EU support for business sector development in third countries
In the light of the importance of businesses for growth, development, employment, income generation and poverty reduction strategies, the Commission has produced proposals to reorganise and restructure Community support for business sector development in third countries. These proposals consist of a raft of new measures to be implemented by the Community at three different levels: macroeconomic, sectoral and business.
Communication from the Commission to the Council and the European Parliament of 19 May 2003: "European Community Cooperation with Third Countries: the Commission's approach to future support for the development of the business sector" [COM(2003) 267 final - not published in the Official Journal].
On the basis of past experience in supporting business sector development in third countries, the Commission has identified five areas of intervention or instruments on which it will base its approach:
- overall policy dialogue and support, in particular as regards macroeconomic and trade policy, and good governance, providing the regulatory framework;
- investment and inter-enterprise cooperation promotion activities;
- facilitation of investment financing and development of financial markets;
- support for small and medium-sized enterprises (SMEs) in the shape of non-financial services;
- support for micro-enterprises.
"Third countries" here include developing countries, countries in transition and/or reconstruction, the so-called "emerging economies", Mexico and the OECD countries. The term does not include the candidate countries for accession to the EU.
Businesses concerned include private sector enterprises of whatever size and those public sector enterprises operating under market conditions.
Overall policy dialogue and support
The Community's action in this area will aim at creating, through dialogue with its local counterparts, a policy framework at national and regional level to support and foster competitiveness, the market economy and good governance.
This will encompass technical assistance in support of reforms, particularly in the areas of legislation, banking, finance, taxation, public expenditure, customs procedures, trade facilitation measures, institution building and administrative efficiency.
Investment and inter-enterprise cooperation promotion activities
Community support for the promotion of investment and technology transfer from industrialised to developing countries will aim, at national and regional levels, to enhance:
- sustainable and environmentally friendly investment (especially from abroad);
- inter-enterprise cooperation agreements with a view to increasing the competitiveness of the economies concerned, and in particular enhancing export prospects.
Depending on the level of development of the countries involved, Community support could include strengthening the role of Investment Promotion Agencies (IPAs), providers of investment-related services and other private intermediaries (Chambers of Commerce and Industry, professional associations, consultancies).
Facilitation of investment financing and development of financial markets
On the assumption that more efficient financial markets are essential for healthy private sector development in developing countries, the Commission intends to provide the appropriate framework for supplying well-developed and efficient financial services for SMEs.
The instruments that will be set up, especially the investment financing facilities, will ensure that high-quality and dedicated financial services are available to private companies in both the formal and informal sectors.
This should in particular mobilise private savings flows (both domestic and foreign) to finance investments that are essential for a thriving business sector.
Support for SMEs in the form of non-financial services
On the understanding that effective business development services are essential for the growth of SMEs and micro-enterprises, the Commission will encourage private sector companies to enhance their competitiveness, gain access to modern technology, improve management and seek new markets.
Several measures will be introduced, including:
- initial and ongoing guidance for companies and professional associations;
- upgrading of skills to help modernise enterprises and encourage the creation of networks of enterprises or cooperatives;
- assistance with preparing and implementing business plans; etc.
Support for micro-enterprises
In many countries, micro-enterprises are the ideal means of participating in economic growth, particularly for the most disadvantaged.
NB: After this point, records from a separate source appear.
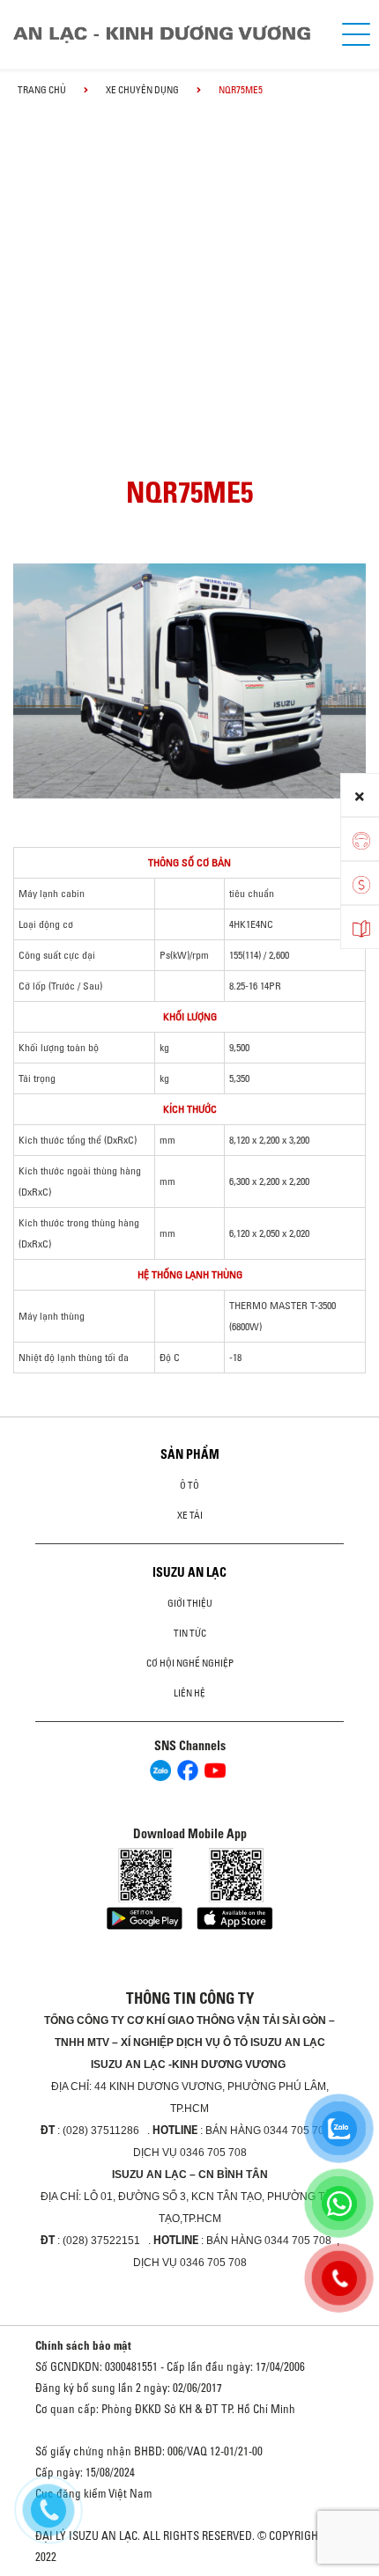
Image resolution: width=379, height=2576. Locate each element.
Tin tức (190, 1633)
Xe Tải (190, 1515)
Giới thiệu (189, 1603)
The greatest obstacle to the development of such enterprises is a shortage of appropriate local services, both financial and non-financial, the lack of a business culture and information about markets, and access to financial resources.
To support micro-enterprise development, the Commission proposes, in addition to the macro-and micro-economic criteria noted above, helping third countries to:
- strengthen institutions and the capacity of intermediary bodies which represent micro-enterprises and act as providers of public goods;
- encourage micro-finance institutions to develop new services and financial products which are well adapted to the medium- and long-term needs of small and micro-enterprises;
- integrate micro-finance within local financial systems;
- improve the performance of micro-finance bodies.
Implementation and follow-up
The Commission plans to retain complete control of the monitoring and assessment of the instruments put in place, and of policy, programming and design aspects of these five areas of intervention. This may also involve the implementation of specific measures, including technical assistance.
As regards the implementation and management of financial instruments, including micro-finance and non-financial services (Business Development Services), the Commission plans to make full use of intermediaries with whom it will establish appropriate management/financial agreements or conventions.
The Commission will also seek to promote and develop more effective cooperation and coordination between the Community's external assistance programmes and the activities of the European Investment Bank and other financial intermediaries, particularly in third countries.